Saundra Baron

Personal information
- Full name: Saundra Jacqueline Nneka Baron
- Date of birth: 20 July 1994 (age 31)
- Place of birth: Rochester, New York, United States
- Height: 1.73 m (5 ft 8 in)
- Position: Goalkeeper

College career
- Years: Team / Apps / (Gls)
- 2011: Coastal Carolina Chanticleers / 16 / (0)
- 2013–2015: East Carolina Pirates / 50 / (0)

Senior career*
- Years: Team / Apps / (Gls)
- 2019: Maccabi Kishronot Hadera / 14 / (1)

International career^{‡}
- 2008–2010: Trinidad and Tobago U17
- 2015–2018: Trinidad and Tobago / 11 / (0)

= Saundra Baron =

Trinidadian footballer

Saundra Jacqueline Nneka Baron (born 20 July 1994) is an American-born Trinidadian footballer who plays as a goalkeeper.

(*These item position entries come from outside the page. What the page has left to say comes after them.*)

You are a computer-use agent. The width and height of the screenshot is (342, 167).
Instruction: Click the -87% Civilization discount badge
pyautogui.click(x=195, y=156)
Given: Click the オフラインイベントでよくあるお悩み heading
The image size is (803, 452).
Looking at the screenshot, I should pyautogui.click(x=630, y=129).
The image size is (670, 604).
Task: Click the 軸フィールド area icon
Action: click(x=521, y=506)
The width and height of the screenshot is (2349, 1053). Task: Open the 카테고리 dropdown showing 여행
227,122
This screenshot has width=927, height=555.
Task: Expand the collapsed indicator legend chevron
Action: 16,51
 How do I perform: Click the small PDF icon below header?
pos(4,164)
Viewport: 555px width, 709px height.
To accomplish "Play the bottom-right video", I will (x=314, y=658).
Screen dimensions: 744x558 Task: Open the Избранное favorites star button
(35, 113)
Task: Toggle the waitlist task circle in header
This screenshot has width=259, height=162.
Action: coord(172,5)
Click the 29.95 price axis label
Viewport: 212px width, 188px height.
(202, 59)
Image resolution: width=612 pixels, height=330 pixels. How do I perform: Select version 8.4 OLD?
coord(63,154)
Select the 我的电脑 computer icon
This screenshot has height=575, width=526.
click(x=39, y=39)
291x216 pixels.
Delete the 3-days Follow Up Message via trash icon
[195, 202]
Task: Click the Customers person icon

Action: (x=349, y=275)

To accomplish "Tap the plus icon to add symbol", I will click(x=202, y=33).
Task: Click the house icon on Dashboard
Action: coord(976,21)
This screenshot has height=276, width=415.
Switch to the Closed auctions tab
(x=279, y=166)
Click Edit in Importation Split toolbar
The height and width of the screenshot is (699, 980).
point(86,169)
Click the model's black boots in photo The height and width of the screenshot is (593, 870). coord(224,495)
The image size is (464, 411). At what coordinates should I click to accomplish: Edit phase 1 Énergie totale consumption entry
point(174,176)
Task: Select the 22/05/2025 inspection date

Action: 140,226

She has been a member of the Trinidad and Tobago women's national team.

== Early life ==
Baron served as captain of the Trinidad and Tobago under-17 national women's soccer team from 2008 to 2010. She started in goal during the 2010 FIFA Under-17 Women's World Cup. Baron was named first-team all-state, all-area her junior season.

== College career ==
In 2011, Baron started 16 of 17 gamed in goal at Coastal Carolina. She recorded 55 saves on 198 shots faced (.625), which also ranked ninth the single season annuals. She allowed 33 goals posting a 2.01 goals against average.

In spring 2013, Baron transferred from Coastal Carolina to Eastern Carolina University. Baron started in all 21 games that season with five shutouts and a 1.19 GAA. Baron made five or more saves in nine different matches that season.

==International career==
Baron made her senior debut for Trinidad and Tobago on 10 December 2015 in a 0–6 friendly loss against the United States.